[[ WORKING DATA open ]]
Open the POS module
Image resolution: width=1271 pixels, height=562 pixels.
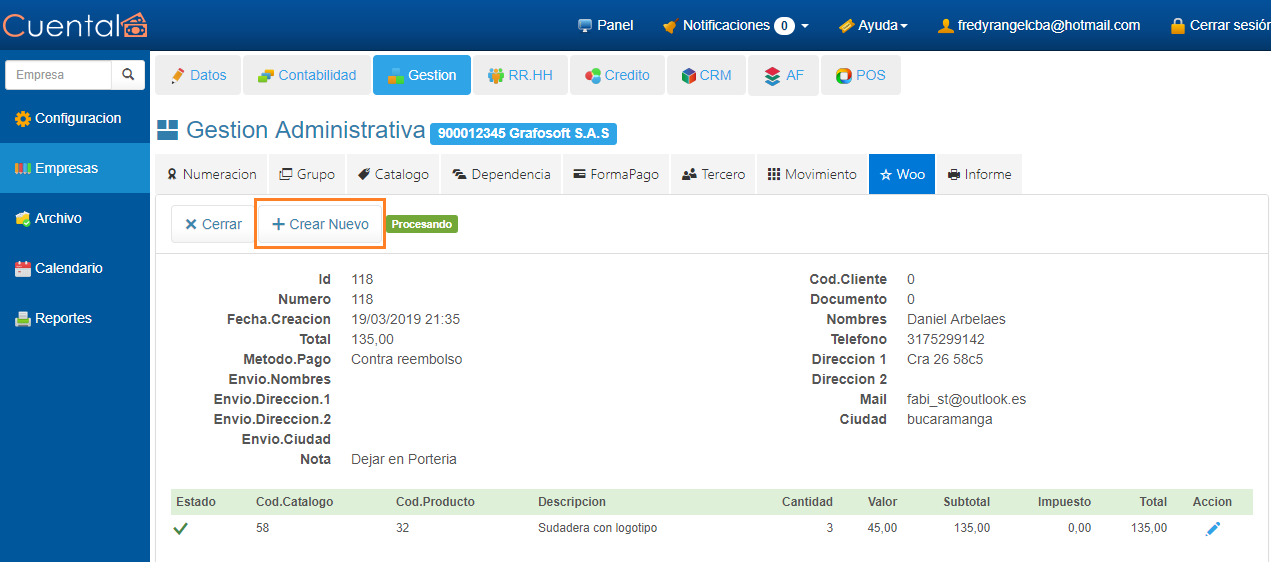860,75
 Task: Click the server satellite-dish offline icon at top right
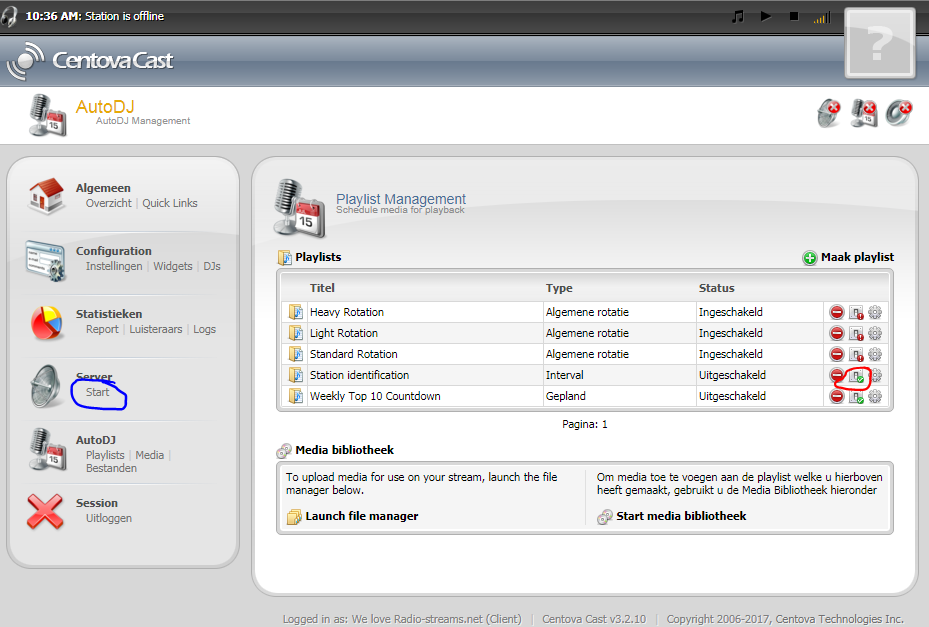click(828, 113)
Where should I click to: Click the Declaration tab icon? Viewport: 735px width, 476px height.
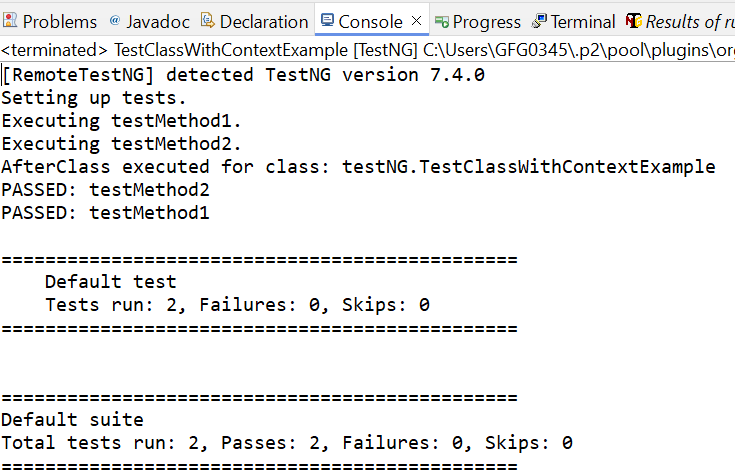pos(207,21)
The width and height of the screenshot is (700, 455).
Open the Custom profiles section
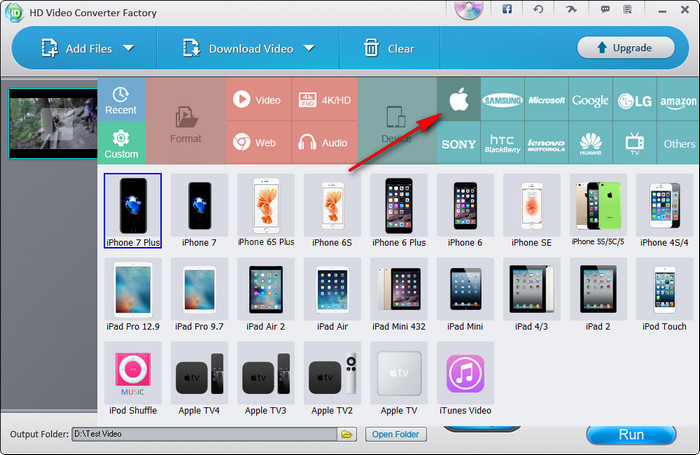coord(121,143)
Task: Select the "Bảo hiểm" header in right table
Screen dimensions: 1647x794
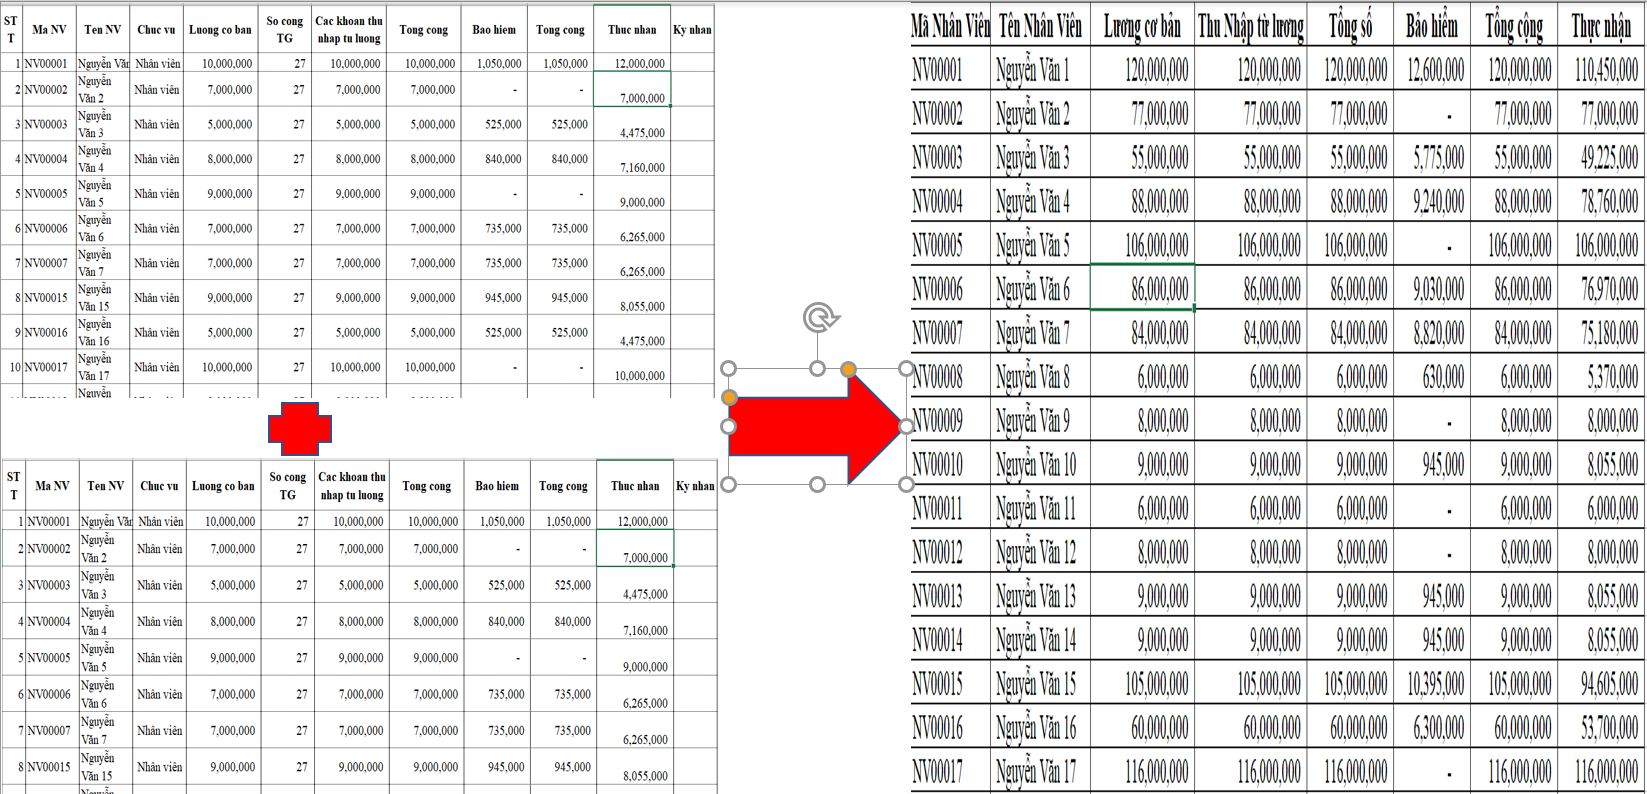Action: tap(1431, 27)
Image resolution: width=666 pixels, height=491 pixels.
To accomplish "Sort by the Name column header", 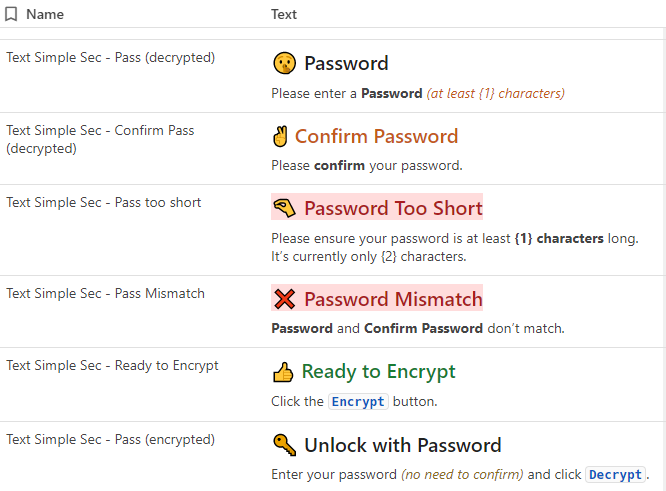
[[ WORKING DATA closed ]]
ABOUT THIS EXERCISE -> When you repeat the listing, keep it exact and leave the pictures behind.

SOLUTION FOR THIS TASK ->
Open the POS module
Image resolution: width=1271 pixels, height=562 pixels.
860,75
 Task: Click the server satellite-dish offline icon at top right
click(828, 113)
Where should I click to: Click the Declaration tab icon? Viewport: 735px width, 476px height.
pos(207,21)
The width and height of the screenshot is (700, 455).
Open the Custom profiles section
coord(121,143)
Task: Select the "Bảo hiểm" header in right table
Screen dimensions: 1647x794
Action: tap(1431, 27)
Image resolution: width=666 pixels, height=491 pixels.
To accomplish "Sort by the Name column header", 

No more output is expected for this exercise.